Votre lettre est venue me confirmer les tristes nouvelles qu’on m’avait données. Pourquoi ne m’avoir pas dès le premier moment fait part de vos douleurs ? je vous remercie de cette sollicitude qui vous faisait craindre de surprendre ma femme par des impressions pénibles. Mais Amélie n’a pas besoin de ménagements jusqu’à ce point de vouloir ignorer les peines de ses amis. Elle me charge de dire à madame X. qu’elle s’associe vivement à ses épreuves, et qu’elle ne se console un peu qu’en la sachant remise et en bonne voie de santé. Vous demandez s’il y a de l’union à Paris, parmi les catholiques. Je crois que jamais on ne s’entendit mieux sur le but, mais que jamais on ne différa davantage sur les moyens. Vous pouvez, ce me semble, suivre de loin les mouvements et les divisions de l’armée militante. Je ne parle pas des catholiques froids, hésitants, inactifs, quoiqu’il en faille tenir compte, puisque beaucoup d’entre eux ont encore assez de foi pour vouloir sauver leurs âmes. Je laisse de côté le petit nombre de gallicans sincères, des hommes de bien timides, ou des esprits indépendants qui aiment à fair bande à part. Mais parmi ceux qui combattent vous apercevez d’abord les enfants perdus de l'Univers, que tout le monde désavoue, soit pour cause de violence, soit pour défaut de talent ; et il est vrai que jamais le journal ne fut si pauvrement écrit que depuis trois mois. Derrière ces tirailleurs vous trouvez à l’avant garde l’éloquente phalange conduite par M. de Montalembert, grossie de l’accession de MM. Lenormant et de Cormenin. Ceux-ci ne sont assurément pas pusillanimes ; ils ont trop de talent pour ne pas rester dignes, sans cesser d’être forts. Ils montrent qu’on peut être véhément sans emportement, sans trivialité, sans injustice. Ils me semblent soutenus par ce petit groupe d’hommes capables, zélés, mais peut-être plus circonspects, où vous comptez M.Dupanloup, M. de Vatimesnil, MM. Beugnot, de Barthélémy, de Fontette ; je placerai sur cette ligne la rédaction habituelle du Correspondant. M. de Carné fait l’arrière-garde avec Sa Grandeur l’archevêque de Paris, et la Presse, dont les articles sur les affaires religieuses sont maintenant rédigés par des catholiques parfaitement intentionnés, mais peut-être un peu effrayés du bruit

qui se fait, autour d’eux.
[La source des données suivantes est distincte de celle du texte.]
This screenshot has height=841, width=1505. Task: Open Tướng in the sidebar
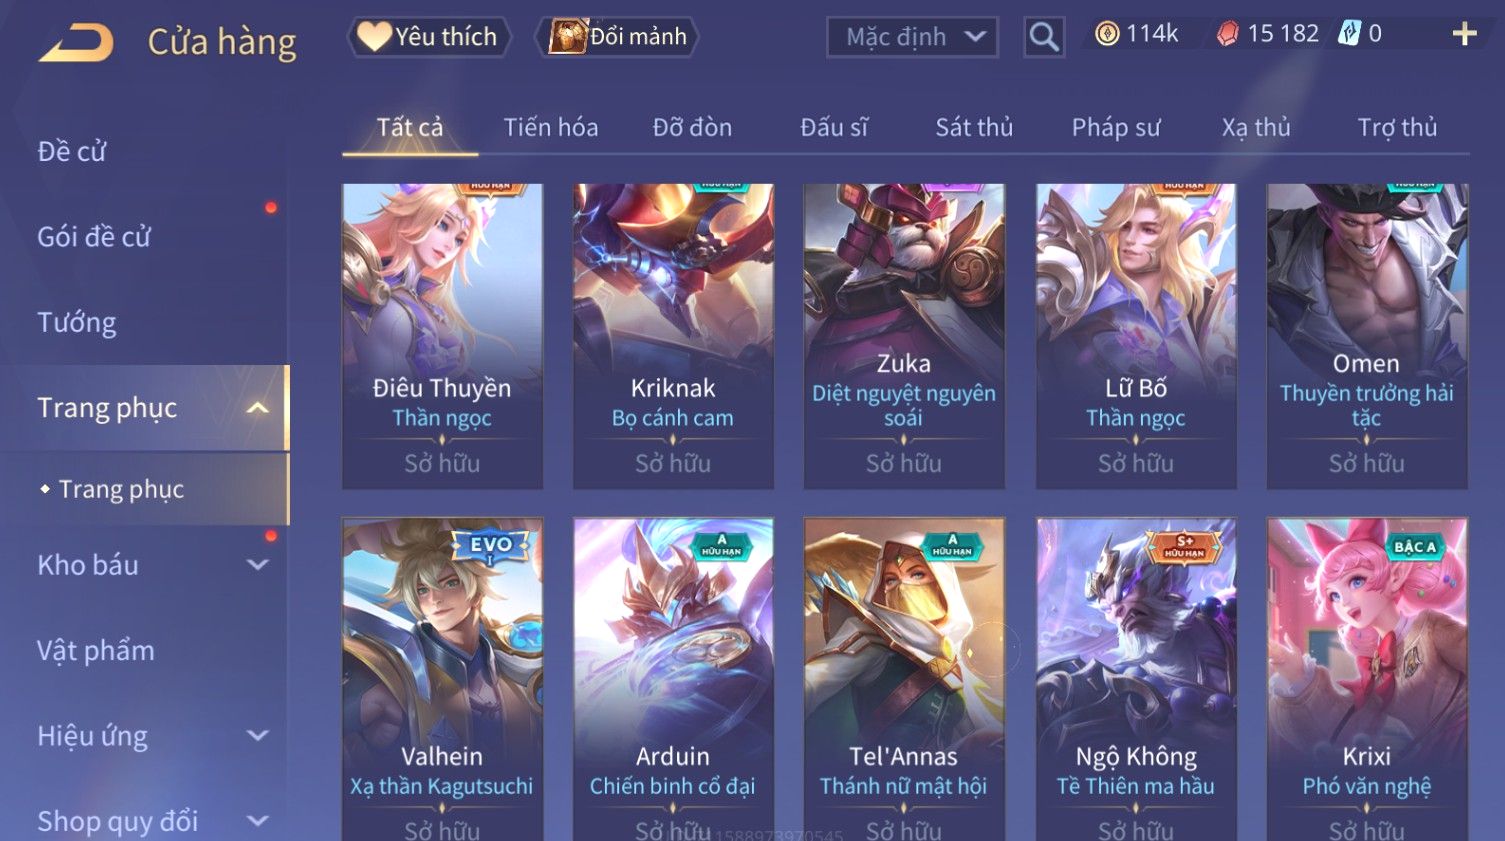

Ceux-ci gémissent, de l’ardeur trop bouillante du jeune et noble pair : ils croient à la possibilité d’une transaction, au pouvoir du temps et de la modération pour mener a fin les questions difficiles. Ces trois fractions sont d’accord sur tous les chefs principaux, sur le maintien du concordat, par conséquent du budget des cultes ; sur le droit et le devoir qu’ont les catholiques de revendiquer les libertés créées par deux révolutions ; sur la nécessité d’obtenir l’enseignement libre, et le maintien des congrégations religieuses. Mais ces trois fractions diffèrent par les armes qu’elles emploient, par les voies de résistance qu’elles proposent et pour mon compte je ne m’en afflige point. Je pense qu’on est plus fort quand on est plus nombreux, quand on combat en plusieurs régiments, et sur plusieurs points à la fois. Je ne voudrais pas qu’il y eût un parti catholique, parce qu’alors il n’y aurait plus une nation qui le fût, parce que nous réaliserions, pour ainsi dire, le vœu de Caligula, nous n’aurions qu’une tête afin qu’on pût l’abattre d’un seul coup. J’aime mieux que Dieu ait répandu ses dons avec diversité qu’il y ait des hommes hardis, quand même on devrait les trouver téméraires ; qu’il y en ait de prudents, dût-on les accuser de tiédeur ; que surtout nul ne puisse par ses fautes personnelles compromettre la cause commune de l’Église, et qu’enfin le ciel nous préserve seulement de deux espèces d’hommes qui font perdre les batailles : les lâches et les traîtres. Tout ce que vous me dites de votre société archéologique et de tous vos efforts pour réveiller vos concitoyens de leur sommeil, m’intéresse infiniment continuez à faire le bien possible, en attendant le bien désirable. Je comprends tout ce que vous devez trouver d’affligeant dans vos fonctions officielles. Cependant tout ce que je vois d’hommes expérimentés continue de croire qu’après le clergé, la magistrature est encore de tous les corps de l’État le moins corrompu. Mais je m’habitue à compter toujours sur beaucoup de mal partout où je vois beaucoup d’hommes. Adieu, mon cher ami venez donc bientôt, j’ai tant à vous dire, tant à écouter de vous.